:: Problem ::
Transcribe the data exactly.

☆ ☆ ☆ ☆ ☆ ☆ ☆

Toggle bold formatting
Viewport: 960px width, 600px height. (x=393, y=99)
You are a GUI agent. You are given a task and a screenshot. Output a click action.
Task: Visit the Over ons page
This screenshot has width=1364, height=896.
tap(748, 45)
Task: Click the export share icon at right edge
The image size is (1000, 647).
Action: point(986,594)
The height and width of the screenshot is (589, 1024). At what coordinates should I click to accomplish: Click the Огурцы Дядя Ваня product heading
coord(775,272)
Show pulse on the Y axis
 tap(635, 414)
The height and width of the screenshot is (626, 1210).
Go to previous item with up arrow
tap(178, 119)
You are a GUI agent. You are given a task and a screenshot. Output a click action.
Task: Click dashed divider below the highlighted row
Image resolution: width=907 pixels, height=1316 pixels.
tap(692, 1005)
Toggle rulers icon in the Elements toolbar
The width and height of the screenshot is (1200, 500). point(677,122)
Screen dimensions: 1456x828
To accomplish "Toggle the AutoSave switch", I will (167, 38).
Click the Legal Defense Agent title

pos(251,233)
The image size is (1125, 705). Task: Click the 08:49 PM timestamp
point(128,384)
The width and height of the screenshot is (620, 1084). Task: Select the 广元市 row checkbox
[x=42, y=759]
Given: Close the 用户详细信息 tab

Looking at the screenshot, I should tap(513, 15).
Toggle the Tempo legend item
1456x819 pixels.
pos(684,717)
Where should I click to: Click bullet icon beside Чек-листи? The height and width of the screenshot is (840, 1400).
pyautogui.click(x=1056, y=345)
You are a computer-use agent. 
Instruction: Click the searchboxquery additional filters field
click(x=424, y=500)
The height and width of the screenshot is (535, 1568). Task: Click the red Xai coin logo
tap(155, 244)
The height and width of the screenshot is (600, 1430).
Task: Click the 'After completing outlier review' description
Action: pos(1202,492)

☆ ☆ ☆ ☆ ☆ ☆ ☆

:: Solution to this task ::
Toggle bold formatting
Viewport: 960px width, 600px height. (x=393, y=99)
You are a GUI agent. You are given a task and a screenshot. Output a click action.
Task: Visit the Over ons page
This screenshot has width=1364, height=896.
tap(748, 45)
Task: Click the export share icon at right edge
The image size is (1000, 647).
Action: point(986,594)
The height and width of the screenshot is (589, 1024). At what coordinates should I click to accomplish: Click the Огурцы Дядя Ваня product heading
coord(775,272)
Show pulse on the Y axis
 tap(635, 414)
The height and width of the screenshot is (626, 1210).
Go to previous item with up arrow
tap(178, 119)
You are a GUI agent. You are given a task and a screenshot. Output a click action.
Task: Click dashed divider below the highlighted row
Image resolution: width=907 pixels, height=1316 pixels.
tap(692, 1005)
Toggle rulers icon in the Elements toolbar
The width and height of the screenshot is (1200, 500). point(677,122)
Screen dimensions: 1456x828
To accomplish "Toggle the AutoSave switch", I will (167, 38).
Click the Legal Defense Agent title

pos(251,233)
The image size is (1125, 705). Task: Click the 08:49 PM timestamp
point(128,384)
The width and height of the screenshot is (620, 1084). Task: Select the 广元市 row checkbox
[x=42, y=759]
Given: Close the 用户详细信息 tab

Looking at the screenshot, I should tap(513, 15).
Toggle the Tempo legend item
1456x819 pixels.
pos(684,717)
Where should I click to: Click bullet icon beside Чек-листи? The height and width of the screenshot is (840, 1400).
pyautogui.click(x=1056, y=345)
You are a computer-use agent. 
Instruction: Click the searchboxquery additional filters field
click(x=424, y=500)
The height and width of the screenshot is (535, 1568). Task: Click the red Xai coin logo
tap(155, 244)
The height and width of the screenshot is (600, 1430).
Task: Click the 'After completing outlier review' description
Action: pos(1202,492)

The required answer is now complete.